It's that dreaded time of year again. No, not tax time. Nope, not time for New Year's resolutions, either. It's Halloween costume time. As in, the time of year where you wonder if you should just turn down the invitation to your friend's party because you have no idea what to wear or how much you'll have to spend for something you'll never use again. But never fear. You can accept the invitation with pleasure, because there are many easy, inexpensive, fun costumes out there.
1. Go as a bunch of grapes. Find some bright purple balloons, attach them to a cheap black or purple T-shirt, find some black or purple shorts, and you're ready to go.
- Find a little green beanie and you've got a stem.
- Use dark baloons and make yourself a blackberry, red ones to make yourself a raspberry.
2. Go as a person from another country where they wear robes. Pick your country. Many places in Africa, India, and the Middle East could be included here. Use old (or even current, if you're careful) bedsheets and wrap them around you until it looks right.
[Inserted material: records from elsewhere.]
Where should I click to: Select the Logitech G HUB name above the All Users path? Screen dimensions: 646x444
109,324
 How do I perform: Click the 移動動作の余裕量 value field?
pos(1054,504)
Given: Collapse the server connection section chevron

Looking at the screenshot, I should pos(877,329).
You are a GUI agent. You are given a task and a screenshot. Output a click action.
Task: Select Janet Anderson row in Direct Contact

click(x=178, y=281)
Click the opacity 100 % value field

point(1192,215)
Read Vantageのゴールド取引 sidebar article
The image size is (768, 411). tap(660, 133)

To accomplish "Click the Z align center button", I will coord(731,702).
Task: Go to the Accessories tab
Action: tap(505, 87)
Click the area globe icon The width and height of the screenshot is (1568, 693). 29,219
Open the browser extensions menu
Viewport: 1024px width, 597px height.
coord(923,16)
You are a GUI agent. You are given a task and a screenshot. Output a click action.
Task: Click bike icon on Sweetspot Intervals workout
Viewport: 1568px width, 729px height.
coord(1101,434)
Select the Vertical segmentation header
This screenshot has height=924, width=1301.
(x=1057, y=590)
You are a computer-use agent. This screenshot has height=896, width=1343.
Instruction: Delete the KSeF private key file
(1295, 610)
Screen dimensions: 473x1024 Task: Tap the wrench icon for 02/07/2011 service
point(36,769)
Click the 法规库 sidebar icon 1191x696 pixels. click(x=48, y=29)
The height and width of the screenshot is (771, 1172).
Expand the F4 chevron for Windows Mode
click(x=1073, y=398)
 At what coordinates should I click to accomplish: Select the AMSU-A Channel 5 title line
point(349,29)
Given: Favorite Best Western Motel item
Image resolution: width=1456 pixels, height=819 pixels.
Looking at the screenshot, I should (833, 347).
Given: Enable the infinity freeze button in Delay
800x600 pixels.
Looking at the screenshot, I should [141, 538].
Pin any areas you don't want to fly open. Voila...your'e a farmer/peasant/refugee from somewhere else.
- If helping out refugees is your kind of thing, this can give you a chance to connect for your cause at the party.
- Add some beaded jewelry or some extravagant earrings to make yourself even more exotic.
3. Make up a superhero. All you really need is a cape to be convincing, and that's easy to make from an old bedsheet or just about any piece of material you have lying around. After that, you can go as low maintence ("Hi there, littile girl, I'm Regular Guy!") or as high maintenance as you want.
- Do something funky with your hair. That will stand out at the party, as most of the people will know you with it in a particular way, and will go far to create a persona for your character.
- Wear bright colors and/or tights. This will distract people from the fact that they've never heard of your hero before.
4. Be a serial killer or a psycho stalker. Wear your normal clothes (after all, these people are virtually indistinguishable from everyone else on the outside). Act slightly strange all night: stare at people, refuse to answer when they ask you what you are, laugh at things that aren't funny.
- Carry a box of breakfast cereal and tell people it's a clue to what you are. Offer a prize to whoever guesses correctly. Give the winner the box of cereal.
- Pick a person and follow them around for the duration of the party. Hide behind corners, furniture, potted plants when they look your way. Be obvious...be very obvious.
5. Go as a failed gymnast. Wear clothes that are identifiably sporty--sweats, track pants, yoga pants, etc.--and spend the night trying to touch your toes or other stretches. Turn somersaults and look like you expect applause. Limp. Lament loudly the loss of your career, the win that got away, how "if only" that 15-year old from China had eaten the day before, you would have your medal.
- If you have a swim cap and goggles, add them to the outfit and be a failed swimmer.
- Get someone to come as your coach. Dress them coachishly (sweats are great!) and give them a whistle. Have them come up to you repeatedly yelling coachish things. Ignore them unless they have food.
Clearly, a Halloween costume can be more about personality and less about what you wear. So think up a character, dress appropriately, then act your way through the night. More than anything, though, have a blast! And if any of these costumes win a prize, I want to know!